One component of compostability is biodegradation. Other standard tests include chemical characterisation, disintegration and ecotoxity.
Supporting compostability certification
Scion’s compostability facility is the only DIN-CERTCO-accredited testing facility in Australasia.
Being able to design, manufacture, test and certify compostable products and materials is crucial for the success and future growth of New Zealand’s packaging and plastics related businesses.
Scion can test the compostability (which includes biodegradation) of materials as part of a manufacturer’s or producer’s application for certification by a certifying body such as DIN-CERTCO or the Australasian Bioplastics Association, for example.
How do home compostable items differ from commercially compostable, and what does bio-degradable mean?
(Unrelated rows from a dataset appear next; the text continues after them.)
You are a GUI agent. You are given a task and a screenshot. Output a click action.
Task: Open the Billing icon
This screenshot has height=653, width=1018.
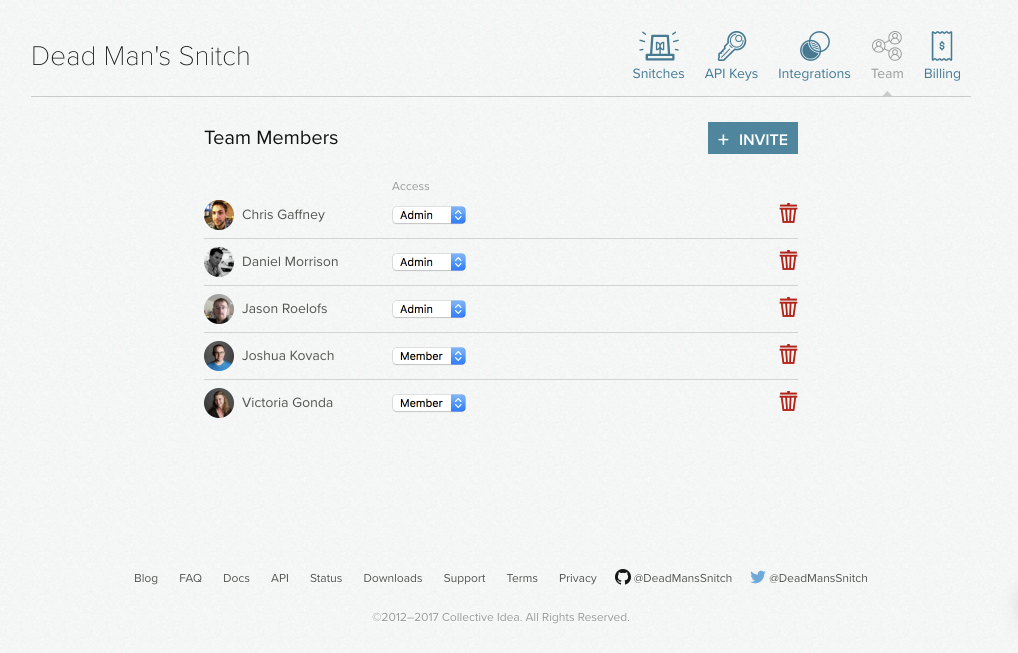click(x=941, y=46)
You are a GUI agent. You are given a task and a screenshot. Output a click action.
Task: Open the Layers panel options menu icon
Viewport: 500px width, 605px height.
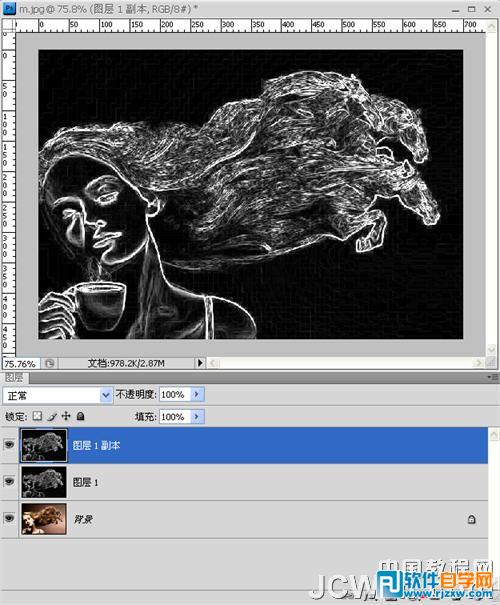pos(493,377)
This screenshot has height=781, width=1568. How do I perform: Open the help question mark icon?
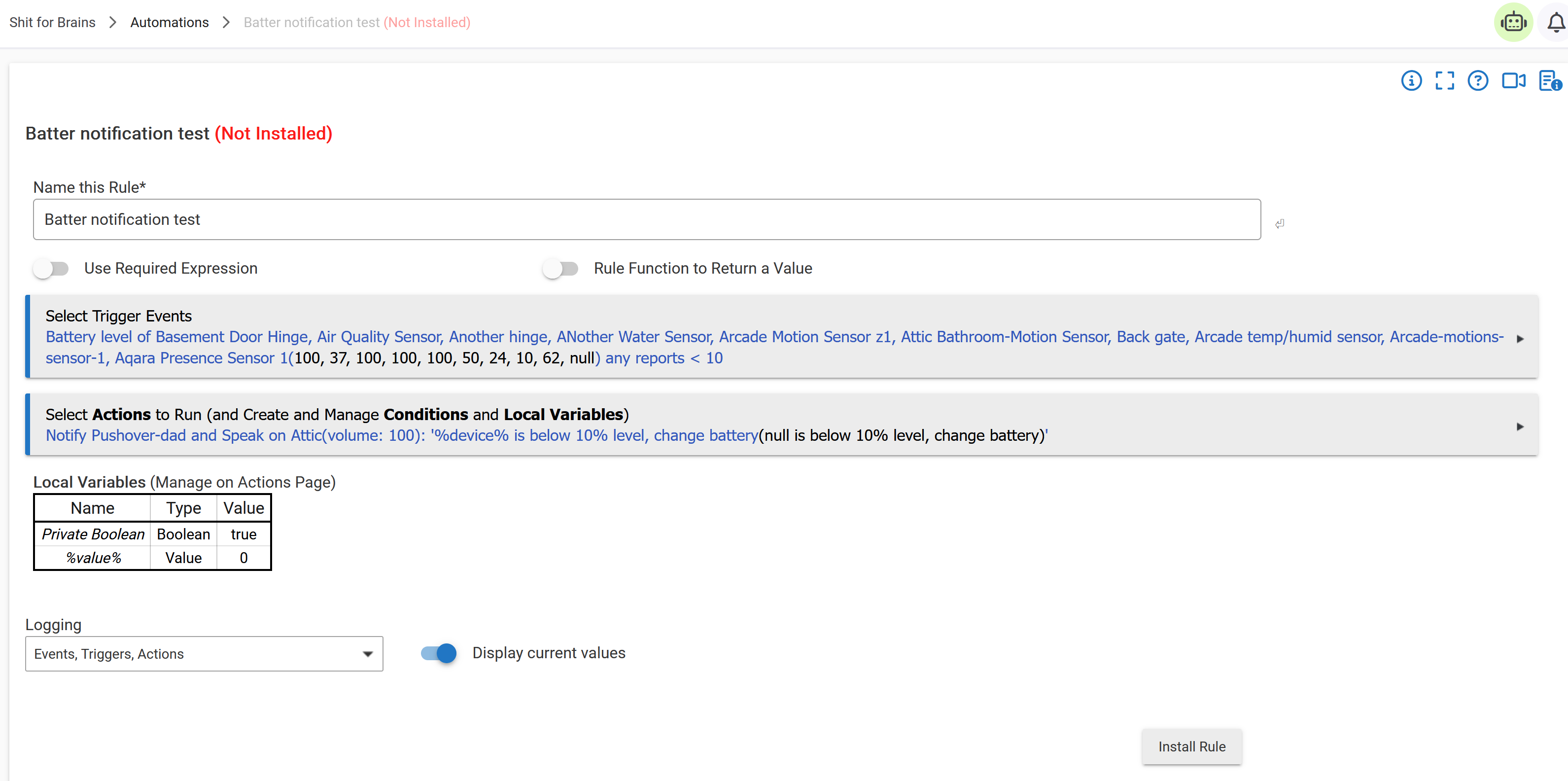pyautogui.click(x=1477, y=80)
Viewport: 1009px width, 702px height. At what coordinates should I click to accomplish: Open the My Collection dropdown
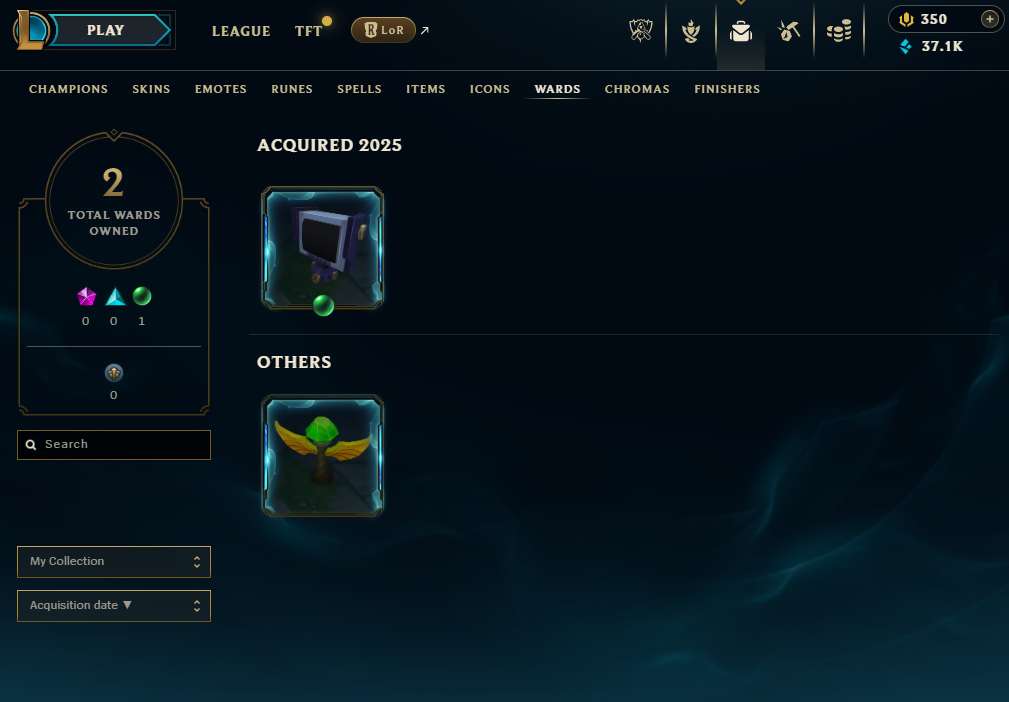(x=114, y=562)
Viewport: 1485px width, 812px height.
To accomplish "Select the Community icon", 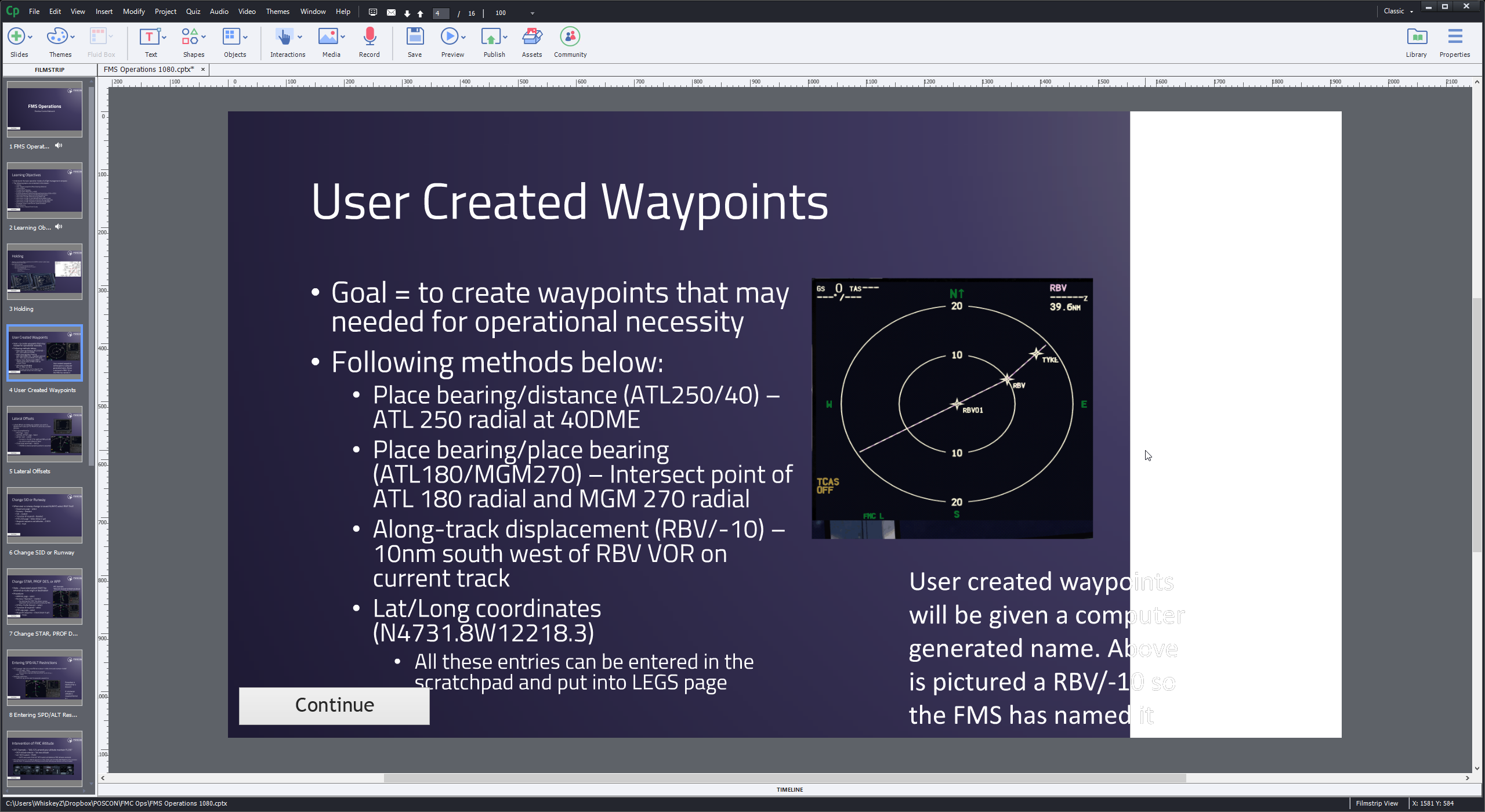I will [x=570, y=37].
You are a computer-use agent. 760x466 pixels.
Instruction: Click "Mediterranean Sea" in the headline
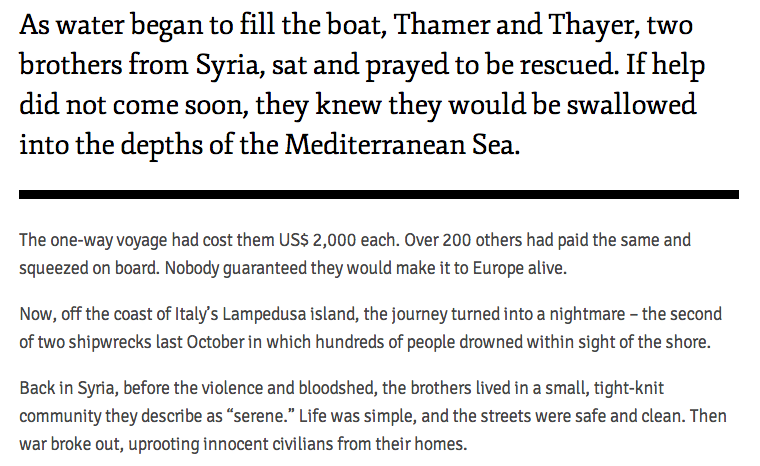(x=399, y=145)
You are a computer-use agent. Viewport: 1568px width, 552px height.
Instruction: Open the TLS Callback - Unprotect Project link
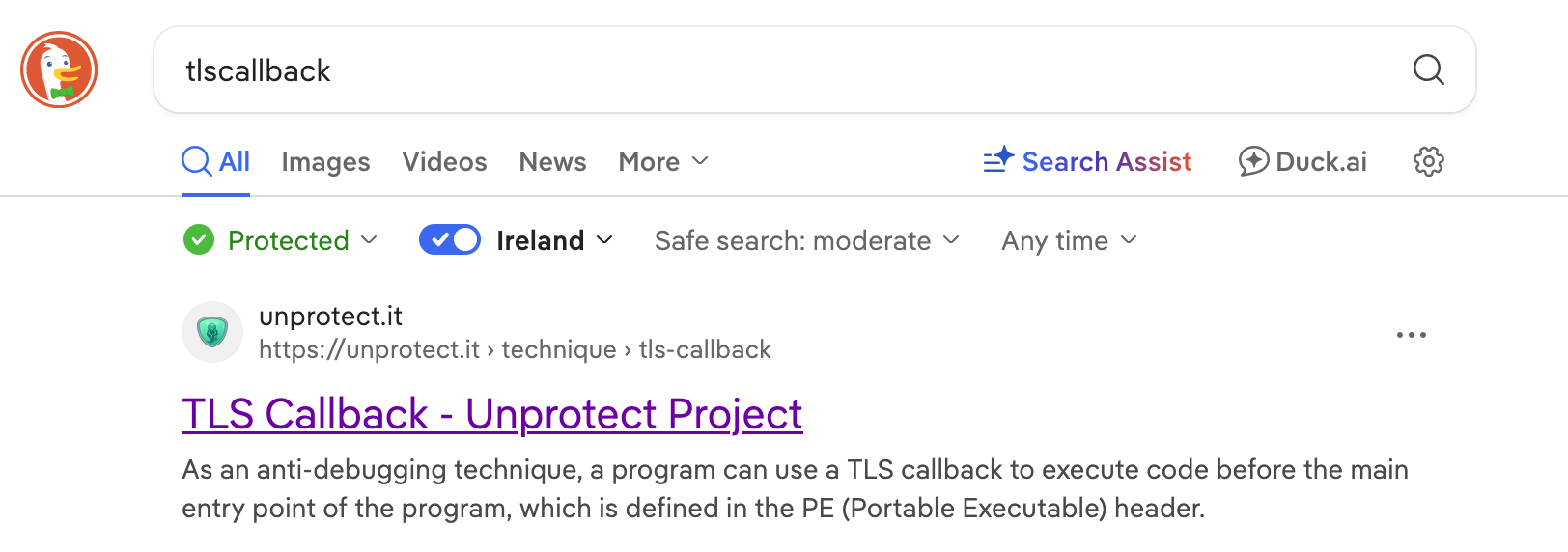[x=491, y=414]
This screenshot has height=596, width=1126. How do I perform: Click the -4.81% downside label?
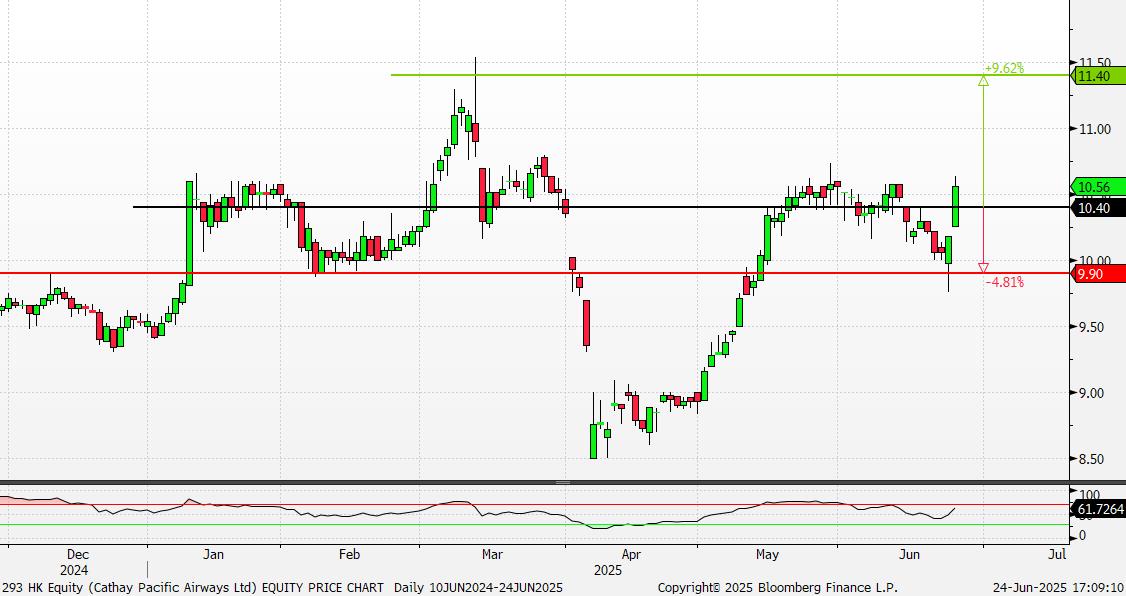click(x=1004, y=283)
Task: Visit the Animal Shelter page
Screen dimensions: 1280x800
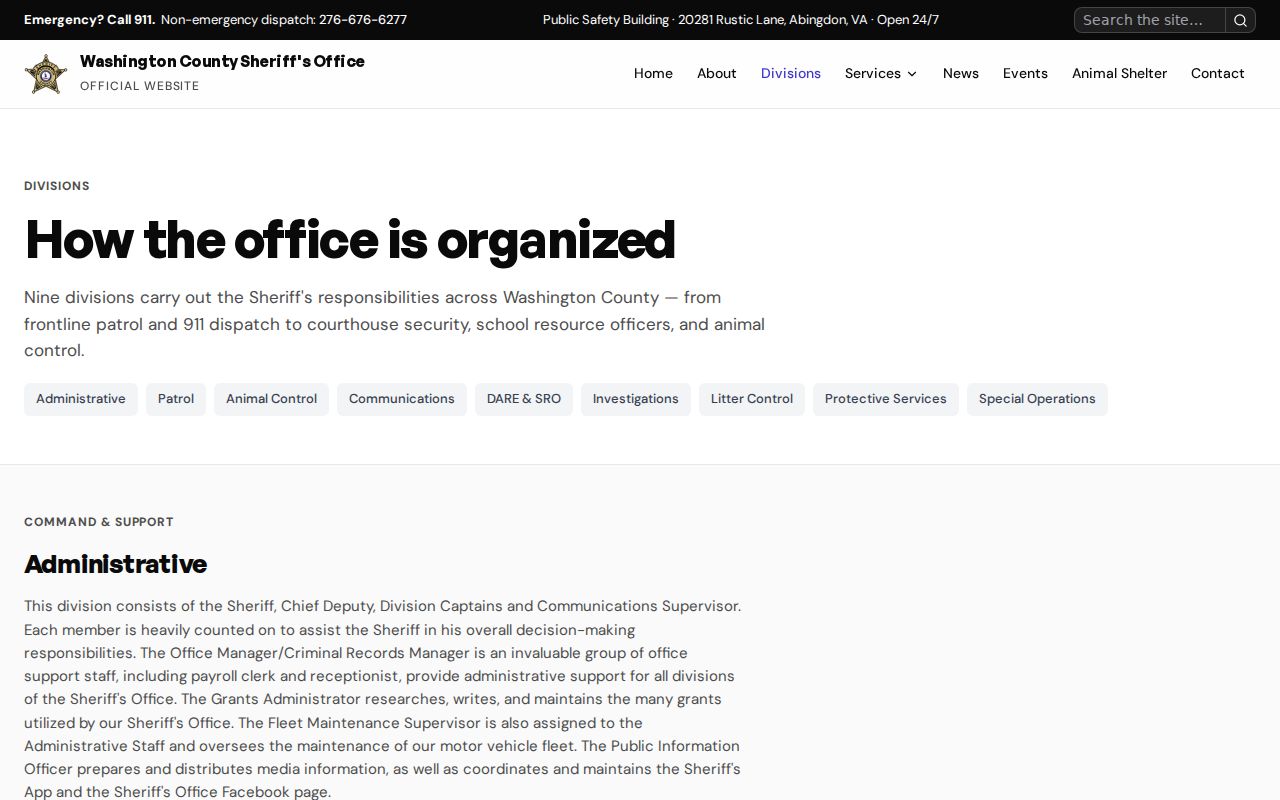Action: coord(1119,73)
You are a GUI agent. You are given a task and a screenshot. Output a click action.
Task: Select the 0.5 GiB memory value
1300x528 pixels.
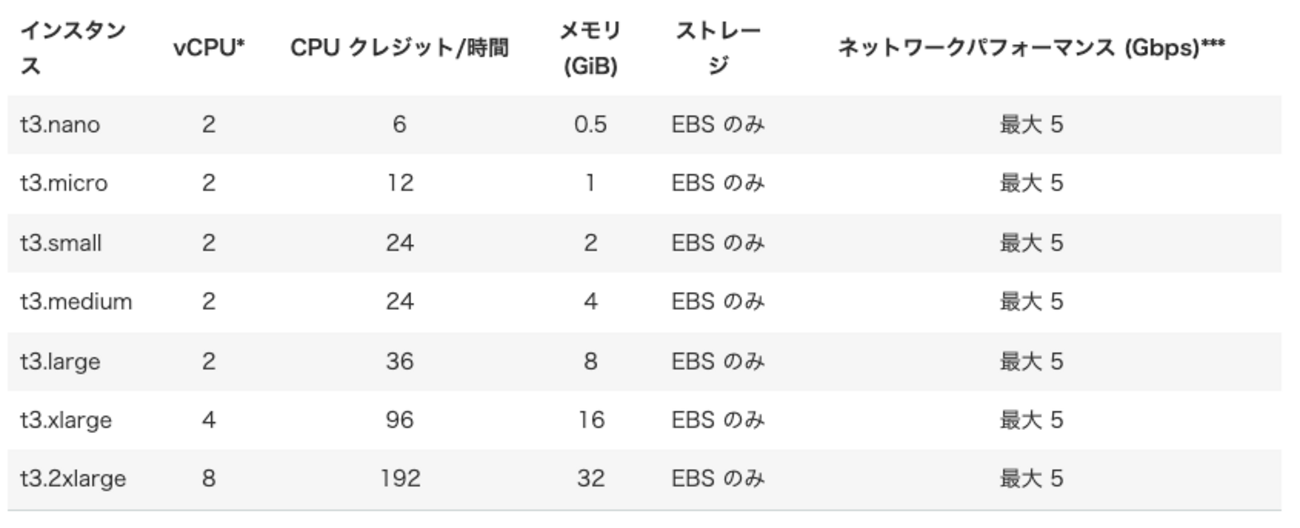[x=590, y=125]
Guides to plastic sorting and disposal have been created by WasteMINZ and Scion plastics and compostability experts.
Material breakdown in different environments
Materials break down in all sorts of environments, not just home compost heaps or industrial composting facilities. How different materials break down over time and in different conditions such as water, sea water, soil and other media can all be tested at Scion.
AgResearch and Scion have been collaborating on a project that compares how woollen and synthetic fibres break down in sea water.
How eco-friendly are your winter woollies?
Watch a video from AgResearch on the project.
Study: Investigating compostable materials in New Zealand composting systems
Much single-use compostable food packaging in New Zealand ends up in landfills rather than being composted. One reason for this is consumer confusion around how products identified as compostable can be treated at end-of-life. In addition, there are concerns about the extent to which these materials degrade in the range of composting environments used throughout the country.
A practical study led by Scion aims to assure commercial and home composters that materials branded as compostable will degrade in the New Zealand context.
The study investigated the degradation of different materials in industrial and home composting systems. It was designed to determine whether packaging certified as compostable according to European Standard EN 13432 will break down in New Zealand composting facilities within the required period and without detriment to the final compost product.
The project was completed at the end of 2022. The study is funded by the Ministry for the Environment’s Te Pūtea Whakamauru Para Waste Minimisation Fund with additional funding from Convex.